(Collected data)

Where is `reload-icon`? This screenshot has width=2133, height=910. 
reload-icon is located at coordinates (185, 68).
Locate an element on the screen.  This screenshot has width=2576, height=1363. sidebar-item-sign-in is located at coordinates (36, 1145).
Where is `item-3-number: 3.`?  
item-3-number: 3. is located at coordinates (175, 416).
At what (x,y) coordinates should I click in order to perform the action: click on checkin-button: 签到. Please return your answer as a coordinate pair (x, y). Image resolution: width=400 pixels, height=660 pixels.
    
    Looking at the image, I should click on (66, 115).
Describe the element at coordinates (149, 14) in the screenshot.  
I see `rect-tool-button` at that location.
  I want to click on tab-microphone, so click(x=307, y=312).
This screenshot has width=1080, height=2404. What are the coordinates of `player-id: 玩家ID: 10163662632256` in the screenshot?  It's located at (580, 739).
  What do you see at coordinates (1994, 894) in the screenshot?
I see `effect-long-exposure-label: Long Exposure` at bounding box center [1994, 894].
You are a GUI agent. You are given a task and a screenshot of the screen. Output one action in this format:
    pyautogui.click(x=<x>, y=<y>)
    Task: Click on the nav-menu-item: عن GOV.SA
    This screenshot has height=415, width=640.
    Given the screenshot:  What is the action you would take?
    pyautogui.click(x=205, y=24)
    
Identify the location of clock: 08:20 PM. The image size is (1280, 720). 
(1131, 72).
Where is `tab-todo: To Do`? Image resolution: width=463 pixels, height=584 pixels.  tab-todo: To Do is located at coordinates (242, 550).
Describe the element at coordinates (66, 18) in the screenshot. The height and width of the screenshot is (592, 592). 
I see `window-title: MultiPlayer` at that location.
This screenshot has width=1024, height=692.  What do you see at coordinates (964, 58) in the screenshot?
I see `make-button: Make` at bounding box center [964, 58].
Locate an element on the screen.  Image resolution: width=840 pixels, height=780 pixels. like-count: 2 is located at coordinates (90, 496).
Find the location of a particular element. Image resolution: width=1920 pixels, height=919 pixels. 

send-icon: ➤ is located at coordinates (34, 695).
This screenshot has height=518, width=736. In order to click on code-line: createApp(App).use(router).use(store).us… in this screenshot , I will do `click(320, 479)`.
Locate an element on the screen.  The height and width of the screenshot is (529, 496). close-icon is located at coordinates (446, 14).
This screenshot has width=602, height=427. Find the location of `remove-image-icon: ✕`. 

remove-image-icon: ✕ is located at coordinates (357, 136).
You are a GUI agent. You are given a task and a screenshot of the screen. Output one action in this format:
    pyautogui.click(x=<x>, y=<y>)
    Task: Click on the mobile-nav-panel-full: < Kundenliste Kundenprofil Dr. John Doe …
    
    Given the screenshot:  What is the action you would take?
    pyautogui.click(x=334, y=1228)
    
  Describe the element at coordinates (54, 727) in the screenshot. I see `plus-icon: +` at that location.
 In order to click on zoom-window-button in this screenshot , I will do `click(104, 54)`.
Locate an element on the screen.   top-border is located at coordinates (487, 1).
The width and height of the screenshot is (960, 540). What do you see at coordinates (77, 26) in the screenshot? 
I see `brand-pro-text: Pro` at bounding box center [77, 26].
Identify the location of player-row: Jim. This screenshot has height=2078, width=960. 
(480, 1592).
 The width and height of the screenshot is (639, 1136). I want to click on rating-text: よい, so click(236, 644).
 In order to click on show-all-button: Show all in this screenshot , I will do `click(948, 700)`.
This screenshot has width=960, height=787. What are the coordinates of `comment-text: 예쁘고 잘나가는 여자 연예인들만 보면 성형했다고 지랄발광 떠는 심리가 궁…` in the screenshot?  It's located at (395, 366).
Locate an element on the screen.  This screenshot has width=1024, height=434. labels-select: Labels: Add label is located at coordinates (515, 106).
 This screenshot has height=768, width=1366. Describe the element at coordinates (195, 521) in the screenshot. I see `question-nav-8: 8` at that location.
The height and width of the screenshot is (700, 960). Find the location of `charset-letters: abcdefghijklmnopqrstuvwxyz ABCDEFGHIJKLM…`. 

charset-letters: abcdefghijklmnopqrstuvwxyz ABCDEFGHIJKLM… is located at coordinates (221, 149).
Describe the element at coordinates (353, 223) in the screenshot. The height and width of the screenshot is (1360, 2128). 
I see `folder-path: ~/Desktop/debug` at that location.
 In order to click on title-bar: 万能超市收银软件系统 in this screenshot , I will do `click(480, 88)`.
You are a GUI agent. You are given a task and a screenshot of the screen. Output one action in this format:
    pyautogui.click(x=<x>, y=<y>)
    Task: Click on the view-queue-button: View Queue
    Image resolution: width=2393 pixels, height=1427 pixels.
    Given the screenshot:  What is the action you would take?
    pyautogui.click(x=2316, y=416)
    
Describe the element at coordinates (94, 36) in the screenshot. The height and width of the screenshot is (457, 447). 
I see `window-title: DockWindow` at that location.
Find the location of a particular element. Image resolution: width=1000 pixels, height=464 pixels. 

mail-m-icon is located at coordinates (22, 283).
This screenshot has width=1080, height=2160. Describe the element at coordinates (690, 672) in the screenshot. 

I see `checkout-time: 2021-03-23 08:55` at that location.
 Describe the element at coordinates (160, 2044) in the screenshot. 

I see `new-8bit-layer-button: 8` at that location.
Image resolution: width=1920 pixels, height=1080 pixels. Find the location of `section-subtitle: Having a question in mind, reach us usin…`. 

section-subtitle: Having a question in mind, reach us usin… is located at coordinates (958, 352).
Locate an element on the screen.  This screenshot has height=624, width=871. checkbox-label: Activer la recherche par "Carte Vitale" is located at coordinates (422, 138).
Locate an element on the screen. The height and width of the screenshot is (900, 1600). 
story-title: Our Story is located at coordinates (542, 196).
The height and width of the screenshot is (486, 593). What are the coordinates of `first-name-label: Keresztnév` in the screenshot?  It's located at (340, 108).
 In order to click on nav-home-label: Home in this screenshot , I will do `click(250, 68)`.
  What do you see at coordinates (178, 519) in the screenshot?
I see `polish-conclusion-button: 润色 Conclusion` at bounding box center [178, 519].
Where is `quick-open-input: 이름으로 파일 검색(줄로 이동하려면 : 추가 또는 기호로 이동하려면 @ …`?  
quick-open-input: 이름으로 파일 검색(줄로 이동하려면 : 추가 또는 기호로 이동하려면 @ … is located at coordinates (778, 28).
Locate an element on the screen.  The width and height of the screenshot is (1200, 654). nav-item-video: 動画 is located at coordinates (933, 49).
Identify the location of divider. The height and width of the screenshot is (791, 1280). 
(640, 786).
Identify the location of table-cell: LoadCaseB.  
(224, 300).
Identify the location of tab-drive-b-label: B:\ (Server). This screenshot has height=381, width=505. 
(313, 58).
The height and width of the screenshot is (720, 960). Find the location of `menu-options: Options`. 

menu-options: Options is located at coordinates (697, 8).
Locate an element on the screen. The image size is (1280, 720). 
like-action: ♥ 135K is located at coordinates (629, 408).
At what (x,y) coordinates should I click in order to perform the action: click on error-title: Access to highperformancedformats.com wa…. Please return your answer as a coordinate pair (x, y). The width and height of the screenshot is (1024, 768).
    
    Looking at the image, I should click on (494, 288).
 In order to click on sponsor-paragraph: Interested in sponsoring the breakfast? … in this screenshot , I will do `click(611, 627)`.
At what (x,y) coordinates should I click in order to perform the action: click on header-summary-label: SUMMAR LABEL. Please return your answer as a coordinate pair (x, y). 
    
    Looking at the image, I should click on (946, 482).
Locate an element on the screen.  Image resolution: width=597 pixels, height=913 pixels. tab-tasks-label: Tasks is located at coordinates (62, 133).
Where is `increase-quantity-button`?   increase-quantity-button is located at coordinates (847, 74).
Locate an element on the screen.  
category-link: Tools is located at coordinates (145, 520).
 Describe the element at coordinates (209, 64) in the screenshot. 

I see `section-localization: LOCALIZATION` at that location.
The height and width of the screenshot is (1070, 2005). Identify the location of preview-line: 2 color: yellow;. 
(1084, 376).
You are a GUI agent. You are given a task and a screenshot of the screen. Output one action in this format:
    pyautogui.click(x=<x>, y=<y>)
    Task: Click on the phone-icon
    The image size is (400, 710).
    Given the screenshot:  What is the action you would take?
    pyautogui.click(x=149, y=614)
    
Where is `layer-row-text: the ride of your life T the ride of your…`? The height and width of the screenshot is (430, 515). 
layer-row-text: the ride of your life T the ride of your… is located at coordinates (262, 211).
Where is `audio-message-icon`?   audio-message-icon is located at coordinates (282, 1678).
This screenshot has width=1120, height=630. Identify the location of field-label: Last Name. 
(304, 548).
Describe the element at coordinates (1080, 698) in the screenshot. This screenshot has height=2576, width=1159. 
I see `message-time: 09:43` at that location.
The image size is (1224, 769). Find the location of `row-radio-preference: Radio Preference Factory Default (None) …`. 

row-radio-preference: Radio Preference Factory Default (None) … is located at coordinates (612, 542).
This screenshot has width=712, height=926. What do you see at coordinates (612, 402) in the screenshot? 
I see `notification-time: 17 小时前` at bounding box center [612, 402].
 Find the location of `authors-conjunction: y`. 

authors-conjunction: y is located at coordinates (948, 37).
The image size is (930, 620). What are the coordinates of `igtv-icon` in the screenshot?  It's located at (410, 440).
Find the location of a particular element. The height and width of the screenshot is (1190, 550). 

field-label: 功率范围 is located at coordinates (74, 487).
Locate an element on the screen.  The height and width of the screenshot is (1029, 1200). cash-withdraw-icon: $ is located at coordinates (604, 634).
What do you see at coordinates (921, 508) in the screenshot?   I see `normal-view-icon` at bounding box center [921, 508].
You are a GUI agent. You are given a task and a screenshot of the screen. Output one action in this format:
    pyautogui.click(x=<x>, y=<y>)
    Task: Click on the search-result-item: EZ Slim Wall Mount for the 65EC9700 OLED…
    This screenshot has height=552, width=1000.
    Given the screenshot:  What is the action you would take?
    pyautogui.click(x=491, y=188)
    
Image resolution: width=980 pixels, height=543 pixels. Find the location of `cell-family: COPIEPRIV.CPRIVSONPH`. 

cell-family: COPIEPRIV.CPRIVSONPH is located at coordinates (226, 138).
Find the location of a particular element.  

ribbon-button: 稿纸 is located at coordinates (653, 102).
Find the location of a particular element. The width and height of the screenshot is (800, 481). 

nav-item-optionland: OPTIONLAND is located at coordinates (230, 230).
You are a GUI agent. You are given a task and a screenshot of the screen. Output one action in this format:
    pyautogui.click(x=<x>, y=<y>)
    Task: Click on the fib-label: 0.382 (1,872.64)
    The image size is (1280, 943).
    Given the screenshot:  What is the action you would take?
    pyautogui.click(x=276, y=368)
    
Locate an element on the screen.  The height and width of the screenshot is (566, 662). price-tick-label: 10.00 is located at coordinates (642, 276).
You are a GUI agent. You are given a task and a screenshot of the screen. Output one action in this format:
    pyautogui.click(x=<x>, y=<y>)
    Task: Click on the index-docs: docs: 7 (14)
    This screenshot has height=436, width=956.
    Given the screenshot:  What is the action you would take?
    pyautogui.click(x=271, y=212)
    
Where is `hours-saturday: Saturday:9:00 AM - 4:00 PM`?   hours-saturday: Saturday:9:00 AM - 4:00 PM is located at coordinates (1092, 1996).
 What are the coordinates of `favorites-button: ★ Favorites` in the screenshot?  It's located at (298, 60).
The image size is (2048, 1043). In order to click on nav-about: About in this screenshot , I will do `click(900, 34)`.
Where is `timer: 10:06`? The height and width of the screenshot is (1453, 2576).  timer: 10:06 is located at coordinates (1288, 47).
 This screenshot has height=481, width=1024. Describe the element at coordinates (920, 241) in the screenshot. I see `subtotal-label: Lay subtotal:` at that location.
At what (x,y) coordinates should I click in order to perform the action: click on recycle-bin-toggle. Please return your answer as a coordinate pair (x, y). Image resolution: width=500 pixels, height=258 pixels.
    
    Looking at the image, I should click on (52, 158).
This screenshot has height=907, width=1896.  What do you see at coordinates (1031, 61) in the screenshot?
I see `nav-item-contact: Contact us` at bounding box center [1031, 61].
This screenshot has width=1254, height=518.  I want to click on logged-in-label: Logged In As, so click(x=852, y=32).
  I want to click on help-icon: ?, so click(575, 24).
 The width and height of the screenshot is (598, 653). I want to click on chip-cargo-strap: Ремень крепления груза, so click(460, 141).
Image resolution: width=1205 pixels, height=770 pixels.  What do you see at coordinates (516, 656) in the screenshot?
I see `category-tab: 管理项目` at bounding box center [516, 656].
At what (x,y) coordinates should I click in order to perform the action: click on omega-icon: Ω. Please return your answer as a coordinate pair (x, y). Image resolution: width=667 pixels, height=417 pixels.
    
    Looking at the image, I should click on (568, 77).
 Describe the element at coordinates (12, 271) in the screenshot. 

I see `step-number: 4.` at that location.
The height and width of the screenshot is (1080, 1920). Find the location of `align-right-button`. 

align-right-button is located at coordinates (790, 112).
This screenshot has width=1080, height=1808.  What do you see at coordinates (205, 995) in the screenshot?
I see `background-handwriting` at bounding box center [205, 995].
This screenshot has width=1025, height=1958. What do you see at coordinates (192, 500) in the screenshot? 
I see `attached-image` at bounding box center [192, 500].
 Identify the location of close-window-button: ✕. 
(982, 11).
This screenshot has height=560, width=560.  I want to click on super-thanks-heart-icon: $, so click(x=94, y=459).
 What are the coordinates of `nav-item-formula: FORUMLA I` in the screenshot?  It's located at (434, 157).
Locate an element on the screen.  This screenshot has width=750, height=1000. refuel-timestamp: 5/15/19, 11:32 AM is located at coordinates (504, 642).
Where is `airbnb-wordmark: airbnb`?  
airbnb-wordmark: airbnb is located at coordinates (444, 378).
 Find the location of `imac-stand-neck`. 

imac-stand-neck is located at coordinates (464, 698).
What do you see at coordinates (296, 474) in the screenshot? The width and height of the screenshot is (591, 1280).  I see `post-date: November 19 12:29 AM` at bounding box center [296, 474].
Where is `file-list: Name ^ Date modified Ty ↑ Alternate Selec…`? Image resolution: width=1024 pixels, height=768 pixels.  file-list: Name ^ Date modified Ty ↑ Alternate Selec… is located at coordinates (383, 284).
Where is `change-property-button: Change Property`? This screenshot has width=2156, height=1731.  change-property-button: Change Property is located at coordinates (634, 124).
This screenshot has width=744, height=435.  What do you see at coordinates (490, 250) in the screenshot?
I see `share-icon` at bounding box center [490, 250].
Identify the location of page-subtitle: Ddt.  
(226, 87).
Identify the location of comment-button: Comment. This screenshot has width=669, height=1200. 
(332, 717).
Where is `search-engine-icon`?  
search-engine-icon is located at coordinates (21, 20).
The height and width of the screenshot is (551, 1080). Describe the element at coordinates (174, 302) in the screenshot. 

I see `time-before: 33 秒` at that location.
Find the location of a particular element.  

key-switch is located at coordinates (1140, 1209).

(TO-DO ITEM)
Turn the data from the line with "Identify the location of close-window-button: ✕." through the line with "What do you see at coordinates (296, 474)" into a Markdown table with the columns Row and Data line, skipping blank lines.

(WRITTEN SOLUTION)
| Row | Data line |
|---|---|
| 1 |  Identify the location of close-window-button: ✕.  |
| 2 | (982, 11). |
| 3 | This screenshot has height=560, width=560.  I want to click on super-thanks-heart-icon: $, so click(x=94, y=459). |
| 4 |  What are the coordinates of `nav-item-formula: FORUMLA I` in the screenshot?  It's located at (434, 157). |
| 5 | Locate an element on the screen.  This screenshot has width=750, height=1000. refuel-timestamp: 5/15/19, 11:32 AM is located at coordinates (504, 642). |
| 6 | Where is `airbnb-wordmark: airbnb`?   |
| 7 | airbnb-wordmark: airbnb is located at coordinates (444, 378). |
| 8 |  Find the location of `imac-stand-neck`.  |
| 9 | imac-stand-neck is located at coordinates (464, 698). |
| 10 | What do you see at coordinates (296, 474) in the screenshot? The width and height of the screenshot is (591, 1280).  I see `post-date: November 19 12:29 AM` at bounding box center [296, 474]. |